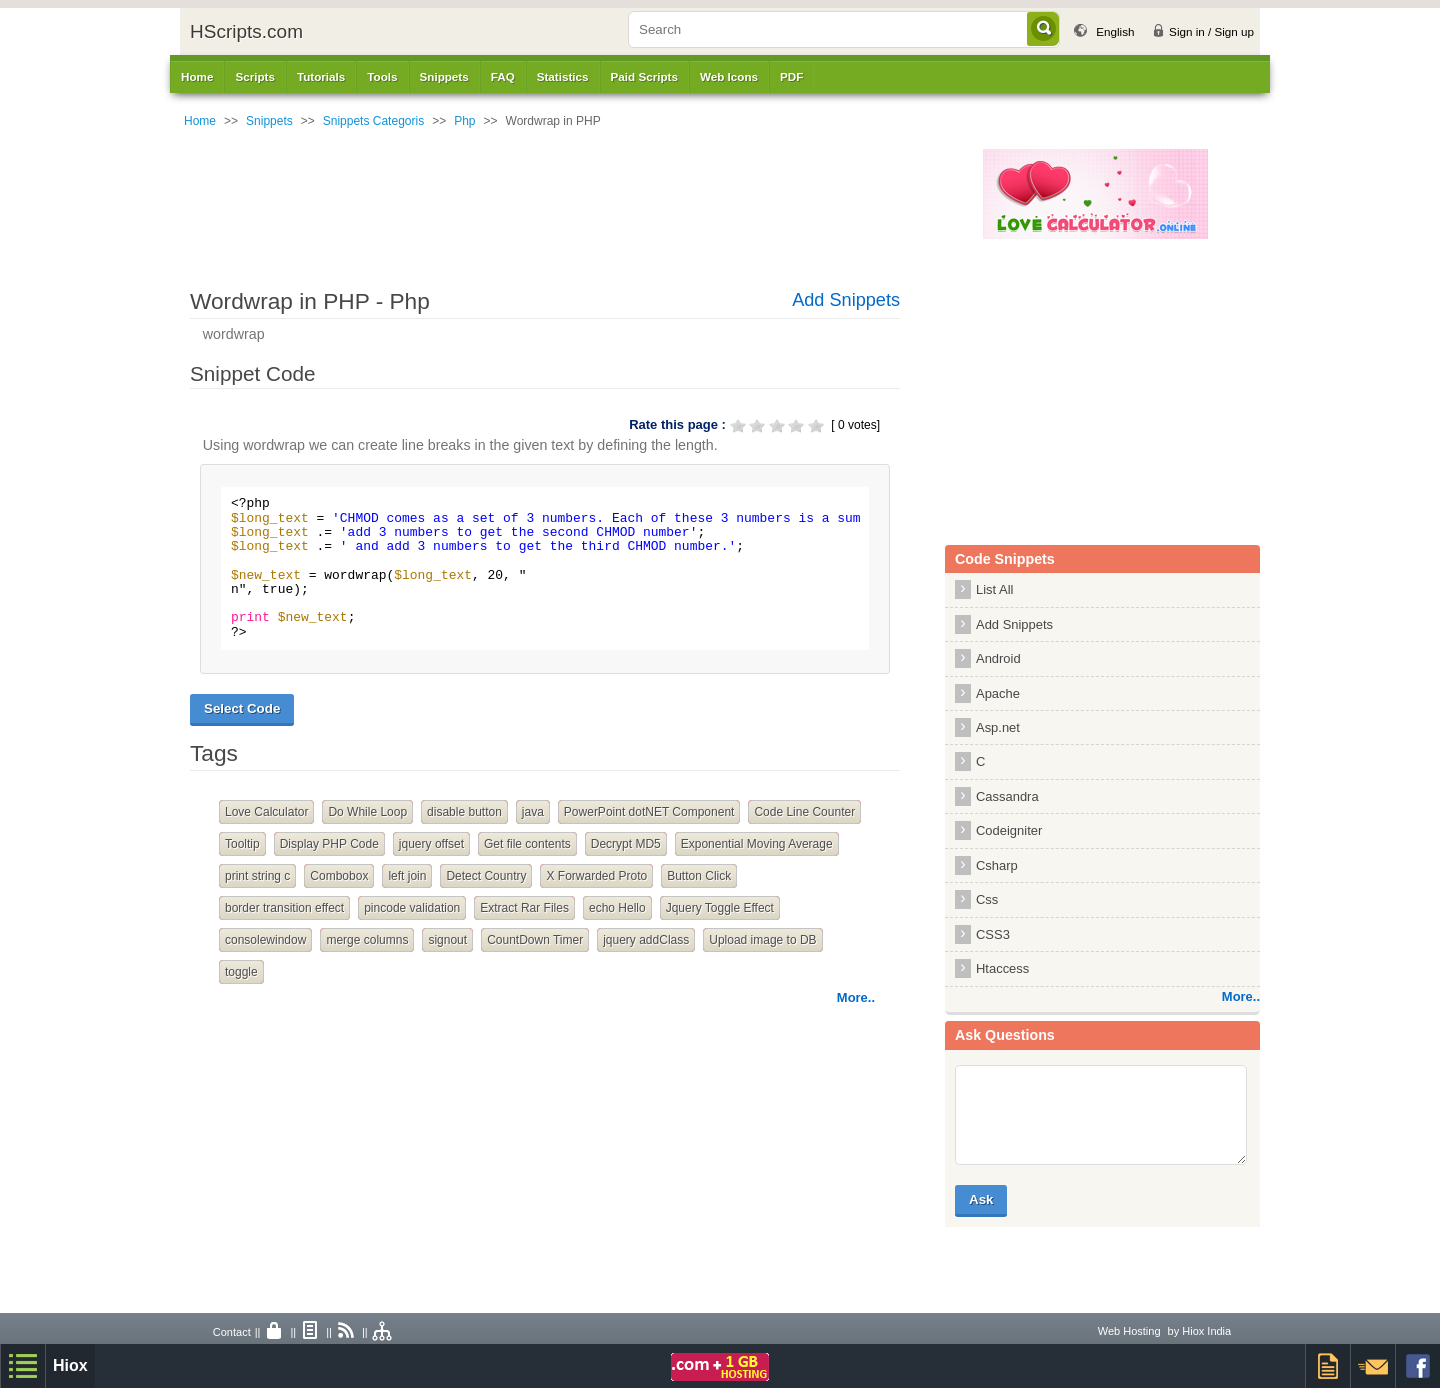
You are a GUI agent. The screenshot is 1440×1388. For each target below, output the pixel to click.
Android (998, 658)
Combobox (339, 876)
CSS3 (993, 934)
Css (987, 899)
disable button (464, 812)
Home (197, 76)
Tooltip (242, 844)
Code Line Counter (804, 812)
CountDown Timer (535, 940)
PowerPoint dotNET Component (649, 812)
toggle (241, 972)
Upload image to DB (762, 940)
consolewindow (265, 940)
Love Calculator (266, 812)
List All (994, 589)
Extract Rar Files (524, 908)
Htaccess (1002, 968)
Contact (232, 1332)
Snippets (269, 121)
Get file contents (527, 844)
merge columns (367, 940)
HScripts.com (246, 31)
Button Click (699, 876)
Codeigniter (1009, 830)
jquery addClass (646, 940)
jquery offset (431, 844)
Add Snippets (846, 300)
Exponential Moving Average (757, 844)
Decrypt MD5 (626, 844)
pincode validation (412, 908)
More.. (856, 997)
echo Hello (617, 908)
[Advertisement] (595, 194)
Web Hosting (1129, 1331)
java (533, 812)
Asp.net (998, 727)
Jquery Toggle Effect (720, 908)
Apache (998, 693)
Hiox (70, 1365)
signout (447, 940)
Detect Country (486, 876)
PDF (791, 76)
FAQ (503, 76)
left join (407, 876)
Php (464, 121)
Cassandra (1007, 796)
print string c (257, 876)
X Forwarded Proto (596, 876)
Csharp (997, 865)
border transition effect (284, 908)
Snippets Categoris (373, 121)
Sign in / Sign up (1211, 31)
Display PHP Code (329, 844)
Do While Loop (367, 812)
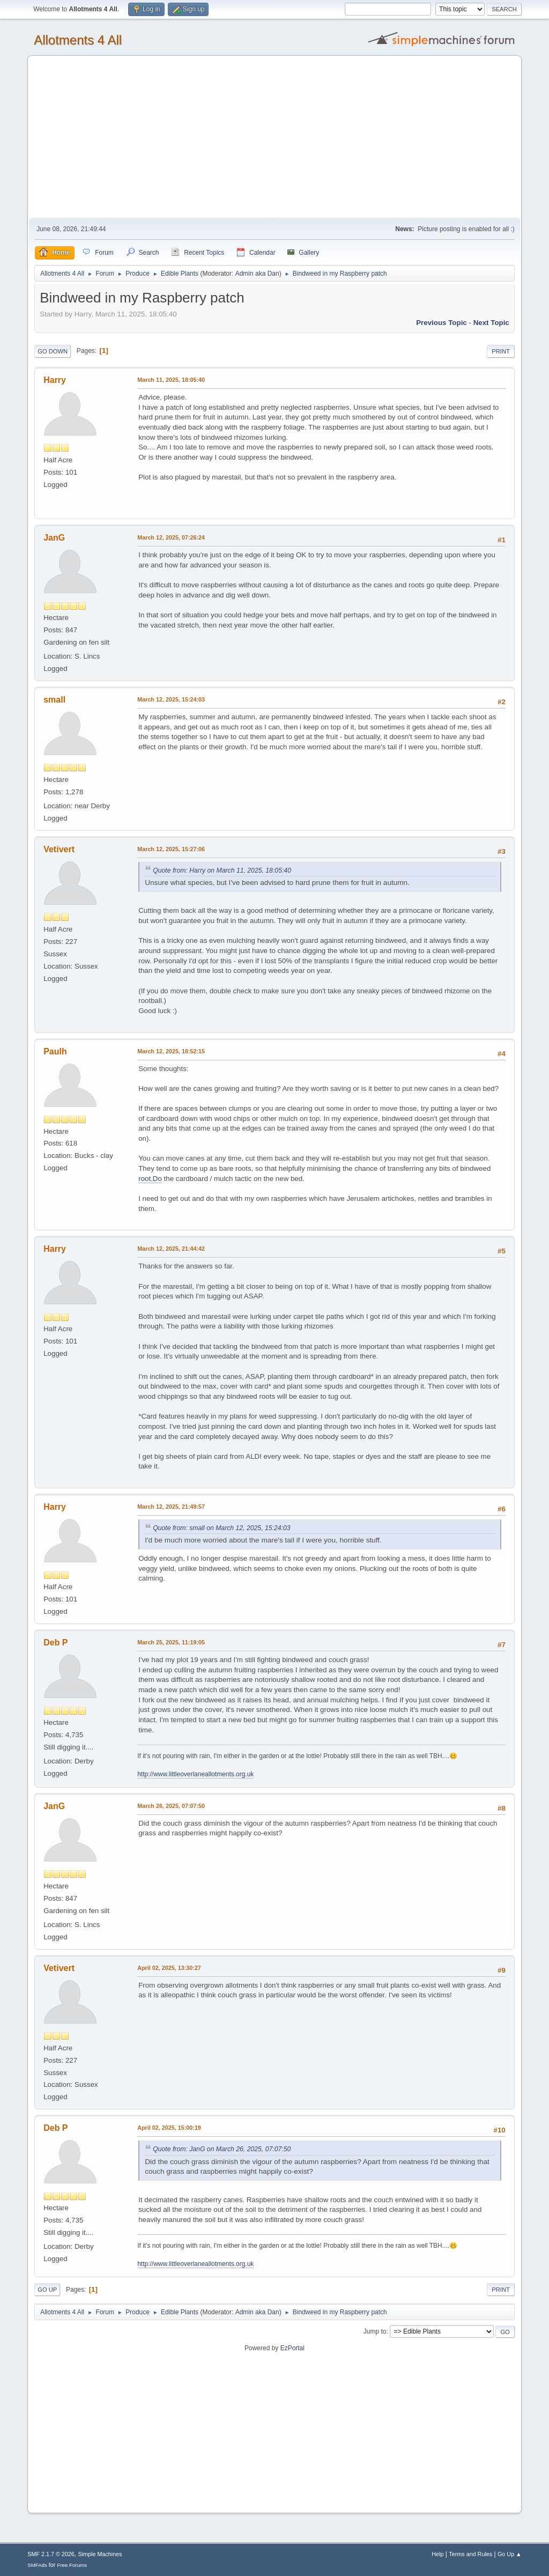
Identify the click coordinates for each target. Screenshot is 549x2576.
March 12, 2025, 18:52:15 (171, 1051)
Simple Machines (100, 2554)
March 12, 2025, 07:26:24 (171, 537)
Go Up (47, 2289)
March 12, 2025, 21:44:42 (171, 1248)
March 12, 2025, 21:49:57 (171, 1506)
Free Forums (72, 2565)
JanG (54, 537)
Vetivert (59, 849)
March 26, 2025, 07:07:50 (171, 1806)
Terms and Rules (470, 2554)
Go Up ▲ (510, 2554)
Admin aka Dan (257, 273)
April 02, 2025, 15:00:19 (169, 2127)
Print (501, 351)
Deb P (55, 1642)
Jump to (375, 2331)
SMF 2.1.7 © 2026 (51, 2554)
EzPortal (292, 2348)
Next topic (491, 323)
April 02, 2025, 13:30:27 (169, 1968)
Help (437, 2554)
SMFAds (37, 2565)
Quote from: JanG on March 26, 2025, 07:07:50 (222, 2149)
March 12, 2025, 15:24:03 (171, 699)
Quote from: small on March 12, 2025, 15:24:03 (221, 1528)
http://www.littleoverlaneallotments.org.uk (195, 1774)
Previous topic (441, 323)
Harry (54, 380)
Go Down (53, 351)
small (54, 699)
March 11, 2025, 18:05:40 (171, 380)
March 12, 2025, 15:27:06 (171, 849)
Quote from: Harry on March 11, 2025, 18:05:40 (222, 870)
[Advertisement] (274, 137)
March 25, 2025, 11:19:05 (171, 1642)
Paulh (55, 1051)
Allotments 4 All (78, 40)
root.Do (150, 1179)
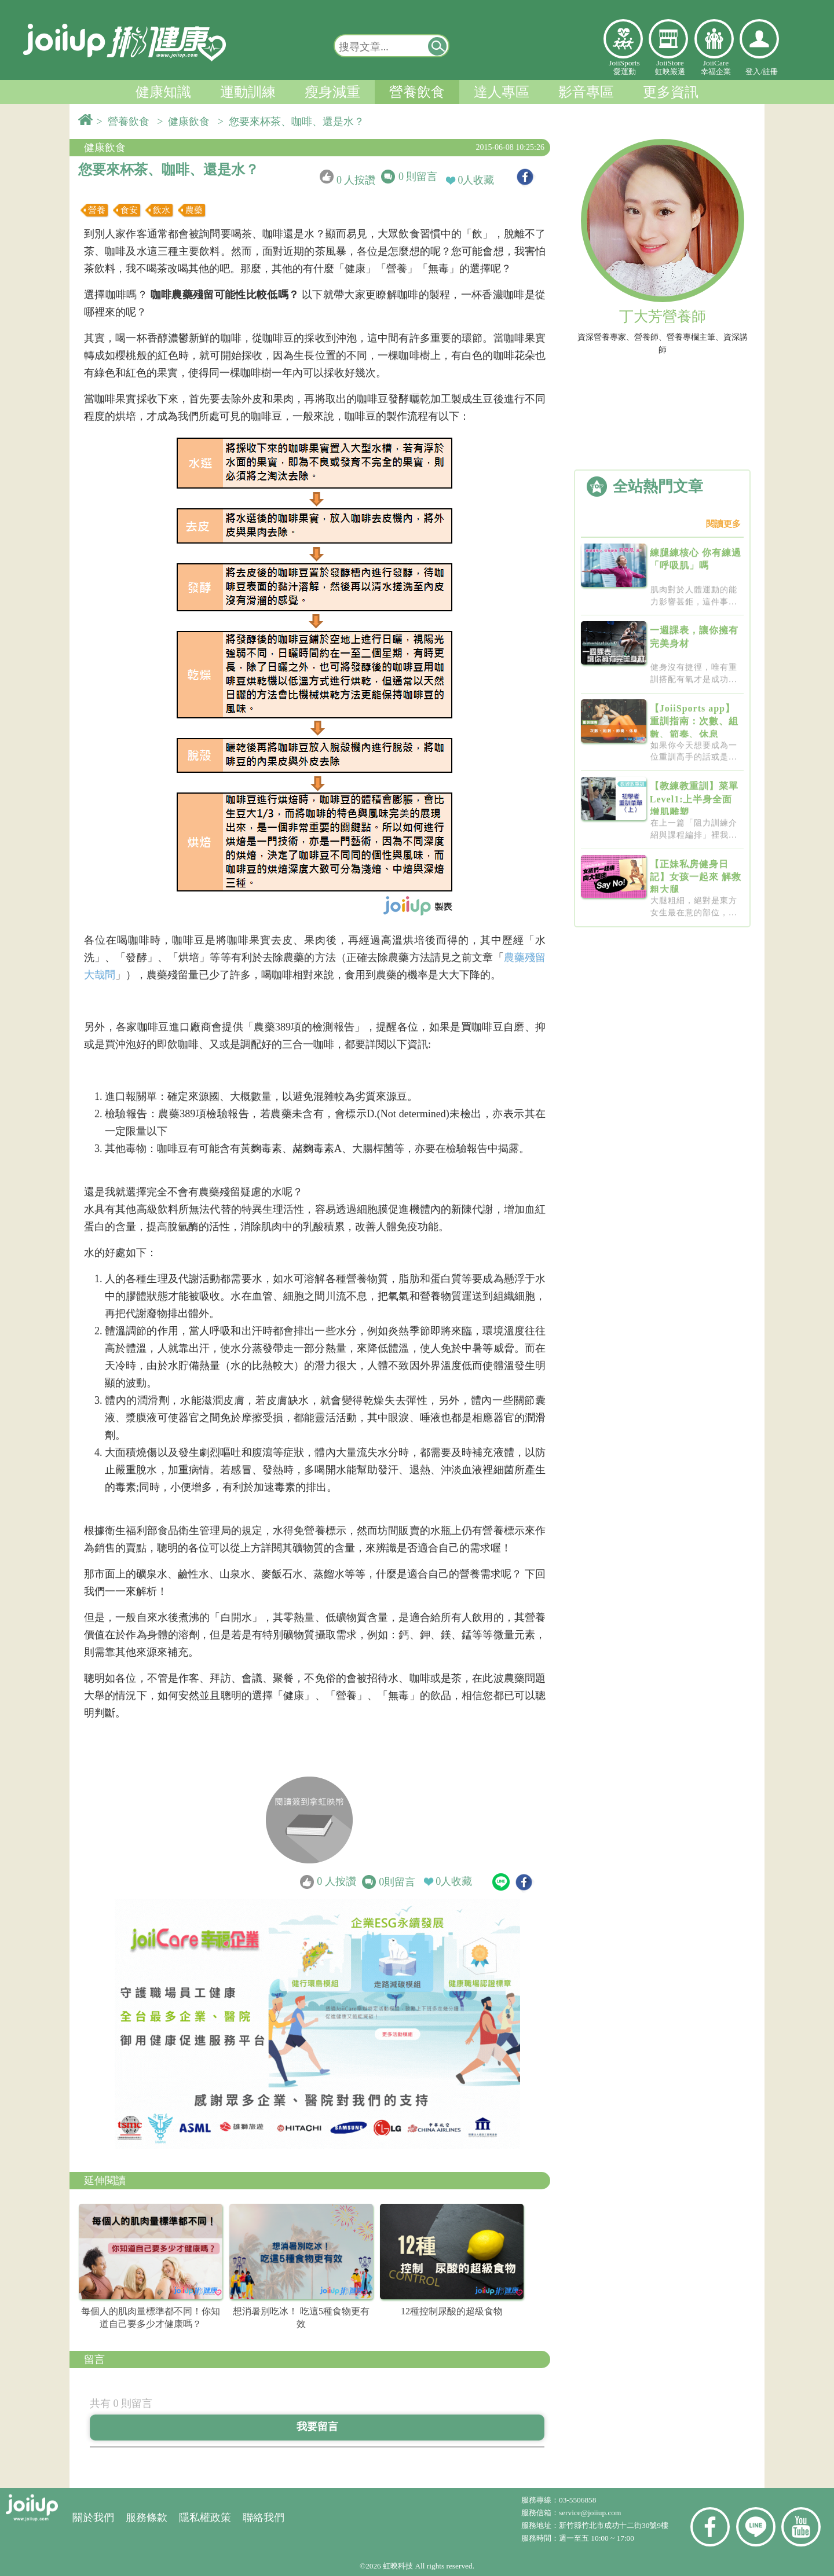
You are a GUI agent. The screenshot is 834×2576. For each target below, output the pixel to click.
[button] (437, 45)
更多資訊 (670, 92)
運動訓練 (248, 92)
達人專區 (501, 92)
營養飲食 (417, 92)
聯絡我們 (263, 2517)
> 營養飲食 (126, 121)
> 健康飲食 (186, 121)
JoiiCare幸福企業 (716, 67)
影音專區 (586, 92)
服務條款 (146, 2517)
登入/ (754, 71)
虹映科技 (398, 2566)
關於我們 (93, 2517)
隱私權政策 (205, 2517)
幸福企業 (714, 38)
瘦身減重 (332, 92)
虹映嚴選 (668, 38)
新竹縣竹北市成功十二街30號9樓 (613, 2525)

* * * *

CEL ĆWICZENIA: Zamień w całym materiale powyżej „Advertisement” na „Reklama” i przepisz go, nie zmieniając niczego poza tym. W odpowiedzi pomiń obrazy.

PRZYKŁADOWE ROZWIĄZANIE:
You are a GUI agent. The screenshot is 1440×1388. For each target below, output the pixel to click.
Android (998, 658)
Combobox (339, 876)
CSS3 (993, 934)
Css (987, 899)
disable button (464, 812)
Home (197, 76)
Tooltip (242, 844)
Code Line Counter (804, 812)
CountDown Timer (535, 940)
PowerPoint dotNET Component (649, 812)
toggle (241, 972)
Upload image to DB (762, 940)
consolewindow (265, 940)
Love Calculator (266, 812)
List All (994, 589)
Extract Rar Files (524, 908)
Htaccess (1002, 968)
Contact (232, 1332)
Snippets (269, 121)
Get file contents (527, 844)
merge columns (367, 940)
HScripts.com (246, 31)
Button Click (699, 876)
Codeigniter (1009, 830)
jquery addClass (646, 940)
jquery offset (431, 844)
Add Snippets (846, 300)
Exponential Moving Average (757, 844)
Decrypt MD5 (626, 844)
pincode validation (412, 908)
More.. (856, 997)
echo Hello (617, 908)
[Reklama] (595, 194)
Web Hosting (1129, 1331)
java (533, 812)
Asp.net (998, 727)
Jquery Toggle Effect (720, 908)
Apache (998, 693)
Hiox (70, 1365)
signout (447, 940)
Detect Country (486, 876)
PDF (791, 76)
FAQ (503, 76)
left join (407, 876)
Php (464, 121)
Cassandra (1007, 796)
print string c (257, 876)
X Forwarded Proto (596, 876)
Csharp (997, 865)
border transition effect (284, 908)
Snippets Categoris (373, 121)
Sign in / Sign up (1211, 31)
Display PHP Code (329, 844)
Do While Loop (367, 812)
Identify the click coordinates for each target. Screenshot is 549x2576.
March 12, 2025, 18:52:15 (171, 1051)
Simple Machines (100, 2554)
March 12, 2025, 07:26:24 (171, 537)
Go Up (47, 2289)
March 12, 2025, 21:44:42 (171, 1248)
March 12, 2025, 21:49:57 (171, 1506)
Free Forums (72, 2565)
JanG (54, 537)
Vetivert (59, 849)
March 26, 2025, 07:07:50 (171, 1806)
Terms and Rules (470, 2554)
Go Up ▲ (510, 2554)
Admin aka Dan (257, 273)
April 02, 2025, 15:00:19 (169, 2127)
Print (501, 351)
Deb P (55, 1642)
Jump to (375, 2331)
SMF 2.1.7 © 2026 (51, 2554)
EzPortal (292, 2348)
Next topic (491, 323)
April 02, 2025, 13:30:27 (169, 1968)
Help (437, 2554)
SMFAds (37, 2565)
Quote from: JanG on March 26, 2025, 07:07:50 (222, 2149)
March 12, 2025, 15:24:03 (171, 699)
Quote from: small on March 12, 2025, 15:24:03 (221, 1528)
http://www.littleoverlaneallotments.org.uk (195, 1774)
Previous topic (441, 323)
Harry (54, 380)
Go Down (53, 351)
small (54, 699)
March 11, 2025, 18:05:40 (171, 380)
March 12, 2025, 15:27:06 (171, 849)
Quote from: Harry on March 11, 2025, 18:05:40 (222, 870)
[Reklama] (274, 137)
March 25, 2025, 11:19:05 (171, 1642)
Paulh (55, 1051)
Allotments 4 All (78, 40)
root.Do (150, 1179)
You are a GUI agent. The screenshot is 834×2576. For each target below, output the pixel to click.
[button] (437, 45)
更多資訊 (670, 92)
運動訓練 (248, 92)
達人專區 (501, 92)
營養飲食 (417, 92)
聯絡我們 (263, 2517)
> 營養飲食 (126, 121)
> 健康飲食 (186, 121)
JoiiCare幸福企業 (716, 67)
影音專區 (586, 92)
服務條款 (146, 2517)
登入/ (754, 71)
虹映科技 (398, 2566)
關於我們 (93, 2517)
隱私權政策 (205, 2517)
幸福企業 (714, 38)
瘦身減重 (332, 92)
虹映嚴選 (668, 38)
新竹縣竹北市成功十二街30號9樓 (613, 2525)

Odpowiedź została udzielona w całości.